Experts say drugs with similar names are being mixed up in pharmacies.
Mixing up drug names because they look or sound alike is among the most common types of medical mistakes, and it can be deadly. Now new efforts are aiming to stem the confusion, and make patients more aware of the risk.
A major study by the U.S. Pharmacopeia, which helps set drug standards and promote patient safety said nearly 1,500 commonly used drugs have names so similar to at least one other medication that they’ve already caused mix-ups.
Now the group has opened a Web-based tool to let consumers and doctors easily check if they’re using or prescribing any of these error-prone drugs, and what they might confuse it with.
Try to spell or pronounce a few on the site and it’s easy to see how mistakes can happen. Did you mean the painkiller Celebrex or the antidepressant Celexa?
A more patient-oriented Web site is expected later this fall – a partnership of the nonprofit Institute for Safe Medication Practices and online health service iGuard.org, that will send users e-mail alerts about drug-name confusion.
A pilot program is being prepared through the Food and Drug Administration that would shift more responsibility to manufacturers to guard against name confusion. The goal is to spell out how to better test for potential mix-ups before companies seek approval to sell their products.
“There are so many new drugs approved each year, this problem can only get worse,” warns USP vice president Diane Cousins.
Estimates say at least 1.5 million Americans are harmed each year from a variety of medication errors, and name mix-ups are blamed for a quarter of them.
A company rarely changes a drug’s name after it hits the market, although it’s happened twice since 2005. The Alzheimer’s drug Reminyl now is named Razadyne, after mix-ups, including two reported deaths, with the old diabetes drug Amaryl.
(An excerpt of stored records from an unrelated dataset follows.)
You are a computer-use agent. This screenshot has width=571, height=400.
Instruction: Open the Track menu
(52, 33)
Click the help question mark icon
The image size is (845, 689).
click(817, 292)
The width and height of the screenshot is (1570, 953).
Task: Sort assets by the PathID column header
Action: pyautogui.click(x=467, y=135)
The cholesterol pill Omacor is now named Lovaza, after mix-ups with blood-clotting Amicar.
A doctor’s poor handwriting can be troublesome for a hurried pharmacist faced with alphabetized bottles on a shelf, making it easier to grab the wrong one.
Computerized prescriptions can cause problems as well. A doctor who e-prescribes still can click the wrong row on the alphabetized screen, picking the bone drug Actonel instead of the diabetes drug Actos.
Phone or fax a prescription, and static or smudged ink can turn the epilepsy drug Lamictal into the antifungal pill Lamisil.
A doctor might mean to prescribe a new drug but spells out a similar-sounding old one out of habit. Or the patient misspells or mispronounces one of his drugs, and a health worker assumes it’s the schizophrenia drug Zyprexa, not the antihistamine Zyrtec.
USP’s Cousins said they’ve had cases where a health care professional repeats what they think the patient’s on, and the patient thinks they must know what they’re talking about and agrees.
Cousins advises consumers to use the new web tool to check it against their current medications, so they know to pay more attention to confusing ones at refill time.
“Question the pharmacist if the tablets look different than last time – it might just be a new generic, or it might be the wrong drug altogether”, said pharmacist Marjorie Phillips, medication safety coordinator at MCGHealth, the Medical College of Georgia’s health system.
Doctors can also be asked to write the diagnosis on the prescription, a step that pharmacists told the Institute for Safe Medication Practices would help them prevent errors.
“What they consider most important is knowing why the medication is used,” says institute president Michael Cohen. “It would go a long way to interrupt a lot of these mix-ups.”
A doctor can write “for heart” next to “clonipine,” for example, and a pharmacist is less likely to grab similar-sounding gout pills.
But specialists are urging more research on another widely touted solution: Writing drug names in an eye-catching mix of upper- and lower-case letters.
Dr. Ruth S. Day, director of Duke University’s medical cognition laboratory, said it sometimes helps but can backfire. She found users of a heart drug got even more confused with it was written NIFEdepine – because the change made them pronounce it “KNIFE-duh-peen” instead of “nie-FEH-duh-peen.”